Formerly titled "EZSTORAGE," this user manual introduces tools for effectively storing and archiving files from Livermore Computing (LC) computers by using the High Performance Storage System (HPSS), also referred to herein as "storage." Individual reference manuals provide detailed technical instructions on the tools and techniques introduced in this user guide: FTP, NFT, HPSS, HTAR, HSI, and Hopper. Additionally, the Using LC File Systems document is a basic guide to using local directories and general file-handling software at LC. For help, contact the LC Hotline via e-mail or via telephone at 925-422-4531.

Reliable, massive, archival data storage is a crucial part of any effective high-performance computing environment. Although the actual disk and tape resources for storing files at LC are large and elaborate, the user interface is constrained to use either the FTP daemon—the protocol for FTP clients or local alternatives to FTP clients, such as NFT and parallel FTP (PFTP), or the Hierarchical Storage Interface Gateway Daemon (hsigwd)—the protocol for HSI and HTAR. Hopper can use either protocol depending on user settings.

Moving files to and from LC production machines, open or secure, is a mainstream storage mission, easy to perform and very reliable. Using file storage in this context avoids quotas on user home directories, avoids purges of files on temporary work disks, and provides virtually unlimited capacity for managing data or computational output. Transfer rates are fast, and FTP connections are very reliable. Customized FTP-daemon interfaces to handle special storage needs (such as NFT for persistent storage transfers or HTAR for very efficiently making large archives directly in storage) are available, too.

Moving files to and from other LLNL machines is more complex. Features of special FTP clients, together with the need to protect unusual file formats during transfer to or from storage, may call for taking extra steps.

Finally, moving files to and from non-llnl.gov machines, such as computers at other sites or the workstations of distant ASC collaborators, is the most complicated of the three situations. It requires either using a two-stage process or running extra enabling software such as VPN (Virtual Private Network). This may involve running FTP twice, or using non-FTP transfers to an LC production machine before actually storing the files with FTP (run on an LC machine).

Storage Summary

This section briefly summarizes the chief storage system constraints and tells how to perform the most important file-storage tasks at LC.

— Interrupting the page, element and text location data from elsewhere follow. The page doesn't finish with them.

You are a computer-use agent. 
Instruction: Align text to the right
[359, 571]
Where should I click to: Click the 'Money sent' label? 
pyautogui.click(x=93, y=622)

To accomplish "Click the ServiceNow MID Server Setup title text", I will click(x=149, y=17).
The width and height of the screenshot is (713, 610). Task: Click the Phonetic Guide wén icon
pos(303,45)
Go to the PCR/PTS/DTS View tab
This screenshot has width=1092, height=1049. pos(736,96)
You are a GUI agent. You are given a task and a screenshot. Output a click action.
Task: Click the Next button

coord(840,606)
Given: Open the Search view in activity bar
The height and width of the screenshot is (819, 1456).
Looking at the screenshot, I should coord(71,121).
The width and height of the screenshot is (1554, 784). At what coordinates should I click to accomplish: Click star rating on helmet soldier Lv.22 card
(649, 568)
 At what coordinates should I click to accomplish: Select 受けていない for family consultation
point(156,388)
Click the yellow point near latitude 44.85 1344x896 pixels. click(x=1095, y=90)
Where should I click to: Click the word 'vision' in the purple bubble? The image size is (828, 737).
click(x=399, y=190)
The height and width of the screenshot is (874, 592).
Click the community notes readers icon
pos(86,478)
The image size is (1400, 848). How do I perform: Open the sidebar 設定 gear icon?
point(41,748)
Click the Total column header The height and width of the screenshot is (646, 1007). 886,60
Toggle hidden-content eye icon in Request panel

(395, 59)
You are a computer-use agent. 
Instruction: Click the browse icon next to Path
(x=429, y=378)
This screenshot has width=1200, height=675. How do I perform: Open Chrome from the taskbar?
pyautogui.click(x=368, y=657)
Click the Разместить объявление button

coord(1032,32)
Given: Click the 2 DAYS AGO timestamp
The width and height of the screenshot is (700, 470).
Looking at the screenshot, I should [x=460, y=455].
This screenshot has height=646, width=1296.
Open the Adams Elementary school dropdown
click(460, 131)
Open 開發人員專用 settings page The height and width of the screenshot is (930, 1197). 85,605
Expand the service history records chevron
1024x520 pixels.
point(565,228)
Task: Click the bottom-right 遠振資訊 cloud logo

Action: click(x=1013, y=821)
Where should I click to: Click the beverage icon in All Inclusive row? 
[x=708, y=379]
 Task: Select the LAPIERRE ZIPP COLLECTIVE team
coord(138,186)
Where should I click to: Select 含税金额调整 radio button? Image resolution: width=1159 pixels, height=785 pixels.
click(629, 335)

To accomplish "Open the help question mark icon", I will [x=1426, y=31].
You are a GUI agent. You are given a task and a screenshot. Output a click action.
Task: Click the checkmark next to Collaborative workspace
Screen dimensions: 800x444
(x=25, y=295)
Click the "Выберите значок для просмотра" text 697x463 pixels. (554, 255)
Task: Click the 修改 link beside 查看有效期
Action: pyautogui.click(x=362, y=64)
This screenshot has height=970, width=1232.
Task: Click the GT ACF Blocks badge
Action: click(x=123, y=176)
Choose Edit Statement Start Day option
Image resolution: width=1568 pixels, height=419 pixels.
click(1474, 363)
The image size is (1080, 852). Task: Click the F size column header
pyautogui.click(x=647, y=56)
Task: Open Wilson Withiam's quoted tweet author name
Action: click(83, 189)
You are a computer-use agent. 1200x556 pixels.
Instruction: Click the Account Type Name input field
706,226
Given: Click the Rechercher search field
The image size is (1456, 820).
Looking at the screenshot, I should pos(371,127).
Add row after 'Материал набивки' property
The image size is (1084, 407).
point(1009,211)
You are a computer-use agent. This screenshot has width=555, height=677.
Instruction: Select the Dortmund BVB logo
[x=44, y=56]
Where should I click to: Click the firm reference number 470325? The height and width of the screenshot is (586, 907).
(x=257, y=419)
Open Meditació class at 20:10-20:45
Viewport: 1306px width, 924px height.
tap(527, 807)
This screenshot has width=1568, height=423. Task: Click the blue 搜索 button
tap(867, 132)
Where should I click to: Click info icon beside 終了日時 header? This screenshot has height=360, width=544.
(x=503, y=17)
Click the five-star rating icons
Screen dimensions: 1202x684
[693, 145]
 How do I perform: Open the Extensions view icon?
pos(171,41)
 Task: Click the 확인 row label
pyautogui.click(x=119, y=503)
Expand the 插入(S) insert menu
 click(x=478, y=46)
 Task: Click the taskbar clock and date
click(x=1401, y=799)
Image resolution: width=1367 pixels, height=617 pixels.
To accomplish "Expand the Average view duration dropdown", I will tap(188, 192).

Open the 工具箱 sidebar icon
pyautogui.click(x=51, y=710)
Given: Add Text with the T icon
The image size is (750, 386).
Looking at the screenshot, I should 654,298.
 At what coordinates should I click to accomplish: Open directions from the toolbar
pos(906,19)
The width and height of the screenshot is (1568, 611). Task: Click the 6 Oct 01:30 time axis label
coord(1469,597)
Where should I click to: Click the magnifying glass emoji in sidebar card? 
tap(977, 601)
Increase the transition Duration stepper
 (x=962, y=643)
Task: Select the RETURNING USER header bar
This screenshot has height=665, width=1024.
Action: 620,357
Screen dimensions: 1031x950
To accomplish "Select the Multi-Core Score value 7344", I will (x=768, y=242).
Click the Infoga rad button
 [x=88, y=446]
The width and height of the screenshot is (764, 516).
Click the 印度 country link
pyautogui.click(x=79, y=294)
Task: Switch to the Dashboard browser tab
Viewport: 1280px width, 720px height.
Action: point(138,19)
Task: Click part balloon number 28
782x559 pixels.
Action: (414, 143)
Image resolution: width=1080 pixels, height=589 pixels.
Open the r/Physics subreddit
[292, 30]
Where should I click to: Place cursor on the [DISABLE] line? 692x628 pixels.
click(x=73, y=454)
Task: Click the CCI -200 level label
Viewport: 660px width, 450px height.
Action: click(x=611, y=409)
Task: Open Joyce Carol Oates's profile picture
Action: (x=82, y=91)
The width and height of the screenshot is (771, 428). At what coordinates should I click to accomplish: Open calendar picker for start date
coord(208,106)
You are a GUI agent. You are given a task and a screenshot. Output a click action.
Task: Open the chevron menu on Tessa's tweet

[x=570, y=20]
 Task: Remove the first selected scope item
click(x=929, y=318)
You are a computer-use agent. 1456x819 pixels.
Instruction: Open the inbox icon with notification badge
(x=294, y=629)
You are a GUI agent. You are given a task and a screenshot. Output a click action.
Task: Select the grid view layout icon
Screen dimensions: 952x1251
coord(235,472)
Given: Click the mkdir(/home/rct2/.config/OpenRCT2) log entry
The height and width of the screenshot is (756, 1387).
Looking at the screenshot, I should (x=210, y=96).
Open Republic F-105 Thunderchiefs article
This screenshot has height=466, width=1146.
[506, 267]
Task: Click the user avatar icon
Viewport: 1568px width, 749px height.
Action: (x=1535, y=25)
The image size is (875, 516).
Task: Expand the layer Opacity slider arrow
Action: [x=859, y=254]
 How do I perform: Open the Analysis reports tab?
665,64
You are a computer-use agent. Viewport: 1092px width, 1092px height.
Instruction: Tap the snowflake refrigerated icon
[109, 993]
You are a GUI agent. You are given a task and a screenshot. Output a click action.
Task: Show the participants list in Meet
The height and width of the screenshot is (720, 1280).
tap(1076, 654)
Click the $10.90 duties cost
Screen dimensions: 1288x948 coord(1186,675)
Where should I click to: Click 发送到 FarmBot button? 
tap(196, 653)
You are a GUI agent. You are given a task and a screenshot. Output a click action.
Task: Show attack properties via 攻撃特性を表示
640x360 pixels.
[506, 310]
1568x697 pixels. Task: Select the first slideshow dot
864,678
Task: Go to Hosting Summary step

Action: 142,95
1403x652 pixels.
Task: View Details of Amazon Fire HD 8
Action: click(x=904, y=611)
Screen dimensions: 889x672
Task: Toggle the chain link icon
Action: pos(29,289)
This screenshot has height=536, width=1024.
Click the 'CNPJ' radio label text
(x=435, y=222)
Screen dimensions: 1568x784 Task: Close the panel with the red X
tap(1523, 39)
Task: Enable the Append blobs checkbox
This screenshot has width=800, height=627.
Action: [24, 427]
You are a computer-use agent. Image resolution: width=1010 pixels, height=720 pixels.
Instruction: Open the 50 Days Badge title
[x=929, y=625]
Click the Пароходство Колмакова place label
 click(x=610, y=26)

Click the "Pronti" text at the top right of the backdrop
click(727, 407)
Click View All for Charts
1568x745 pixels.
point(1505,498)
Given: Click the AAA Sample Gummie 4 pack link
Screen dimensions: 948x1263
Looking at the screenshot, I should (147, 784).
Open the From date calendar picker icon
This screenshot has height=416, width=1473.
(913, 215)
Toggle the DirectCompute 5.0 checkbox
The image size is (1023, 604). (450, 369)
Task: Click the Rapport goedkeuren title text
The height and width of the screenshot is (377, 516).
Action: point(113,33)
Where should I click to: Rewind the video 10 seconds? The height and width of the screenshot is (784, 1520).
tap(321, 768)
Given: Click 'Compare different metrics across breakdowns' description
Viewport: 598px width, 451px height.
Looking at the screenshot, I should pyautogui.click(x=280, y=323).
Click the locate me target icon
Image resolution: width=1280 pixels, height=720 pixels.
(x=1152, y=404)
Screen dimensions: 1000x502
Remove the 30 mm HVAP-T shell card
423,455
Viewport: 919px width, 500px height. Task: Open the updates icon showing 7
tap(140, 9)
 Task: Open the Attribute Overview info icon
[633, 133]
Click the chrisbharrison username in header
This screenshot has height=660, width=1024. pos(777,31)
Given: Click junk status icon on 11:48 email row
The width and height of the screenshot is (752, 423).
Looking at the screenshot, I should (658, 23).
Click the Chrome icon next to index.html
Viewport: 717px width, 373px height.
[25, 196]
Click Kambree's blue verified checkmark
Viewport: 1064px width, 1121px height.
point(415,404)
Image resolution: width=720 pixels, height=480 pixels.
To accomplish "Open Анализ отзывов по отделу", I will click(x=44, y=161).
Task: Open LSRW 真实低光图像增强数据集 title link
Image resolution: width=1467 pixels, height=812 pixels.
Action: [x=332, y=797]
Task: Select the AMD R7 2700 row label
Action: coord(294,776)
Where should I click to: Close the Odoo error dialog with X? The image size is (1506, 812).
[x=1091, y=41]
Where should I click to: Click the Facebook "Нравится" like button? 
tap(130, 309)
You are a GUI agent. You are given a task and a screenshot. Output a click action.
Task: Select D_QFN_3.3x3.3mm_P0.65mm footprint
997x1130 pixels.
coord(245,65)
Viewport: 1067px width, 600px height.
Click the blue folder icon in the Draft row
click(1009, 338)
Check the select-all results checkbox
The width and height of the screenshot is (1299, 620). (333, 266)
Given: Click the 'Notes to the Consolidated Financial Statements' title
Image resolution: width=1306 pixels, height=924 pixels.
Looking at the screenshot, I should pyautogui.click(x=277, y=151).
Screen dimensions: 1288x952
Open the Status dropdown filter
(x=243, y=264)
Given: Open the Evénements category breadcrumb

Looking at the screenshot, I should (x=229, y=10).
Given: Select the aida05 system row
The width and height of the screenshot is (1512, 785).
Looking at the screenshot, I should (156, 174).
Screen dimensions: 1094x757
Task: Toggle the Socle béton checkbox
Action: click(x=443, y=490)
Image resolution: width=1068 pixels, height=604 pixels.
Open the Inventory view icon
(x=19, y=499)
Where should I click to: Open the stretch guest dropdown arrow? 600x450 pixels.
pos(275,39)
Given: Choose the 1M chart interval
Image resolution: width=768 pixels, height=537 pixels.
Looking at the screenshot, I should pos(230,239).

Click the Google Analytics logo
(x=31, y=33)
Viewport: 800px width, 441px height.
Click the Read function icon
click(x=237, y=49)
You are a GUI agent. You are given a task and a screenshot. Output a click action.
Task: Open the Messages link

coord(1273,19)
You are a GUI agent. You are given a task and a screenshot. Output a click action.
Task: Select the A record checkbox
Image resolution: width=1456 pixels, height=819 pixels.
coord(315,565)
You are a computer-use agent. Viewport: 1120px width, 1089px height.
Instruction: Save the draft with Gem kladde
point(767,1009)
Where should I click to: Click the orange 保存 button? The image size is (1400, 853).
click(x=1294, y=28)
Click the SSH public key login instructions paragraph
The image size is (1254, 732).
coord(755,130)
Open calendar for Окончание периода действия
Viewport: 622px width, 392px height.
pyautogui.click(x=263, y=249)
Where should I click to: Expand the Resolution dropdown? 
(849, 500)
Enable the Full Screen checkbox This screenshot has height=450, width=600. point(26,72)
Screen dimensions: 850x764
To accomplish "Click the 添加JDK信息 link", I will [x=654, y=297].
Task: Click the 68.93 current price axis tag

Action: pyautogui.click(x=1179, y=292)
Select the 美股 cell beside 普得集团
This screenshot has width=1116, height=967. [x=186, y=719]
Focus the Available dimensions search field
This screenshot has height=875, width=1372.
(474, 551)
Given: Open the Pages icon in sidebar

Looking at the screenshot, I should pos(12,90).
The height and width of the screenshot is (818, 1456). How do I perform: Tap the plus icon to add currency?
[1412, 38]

Storage System Constraints

HPSS has the storage system constraints noted below.

Constraint Type

Constraint Parameters

Largest allowed file size 100 TB (using FTP, NFT, HSI, or Hopper interface)
68 GB/member; 100 TB archive (using HTAR interface)
Longest file name 1023 characters (with HTAR, longest entry name or soft link is 100 characters)
Problem characters in file names
   Treated as file filters
   Forbidden first characters
   Forbidden in any position
? * {a,b}
- ! ~
* ? [ {

Common File Storage Commands

The following commands are used for common file storage tasks. These commands are also available graphically by using Hopper. To efficiently transfer a very large number of (related) files as a manageable archive or library, use HTAR.

Task

FTP

NFT

HSI

Connect to storage ftp storage nft hsi
Make storage directory mkdir dir mkdir dir mkdir dir
Change storage directories cd dir cd dir cd dir
Store a file put file put file put file
Retrieve a stored file get file get file get file
Retrieve from within a stored archive See HTAR See HTAR See HTAR
Delete a stored file delete file delete file delete file
List stored files dir dir ls
Change file permissions chmod chmod chmod
Change "class of service" (COS) site setcos setcos chcos
Start migration of stored file from tape site stage file

stage file

Control file overwriting
   Prevent overwriting
   Allow overwriting
 

[default]

noclobber
clobber
 

[default]

Storage Home Directories

Regardless of their access software (FTP, NFT, etc.), LC users arrive at HPSS in their storage home directory. This always has a path name of the form

/users/u[00-54]/username

where username is your LC login name (for example: /users/u34/jsmith). This basic directory structure supports customized division into subdirectories (e.g., by using the mkdir command) as well as access control of stored files.

Accessing Storage

Accessing storage is most easily done from an LC production machine but can be done from non-LC machines and from offsite in some circumstances.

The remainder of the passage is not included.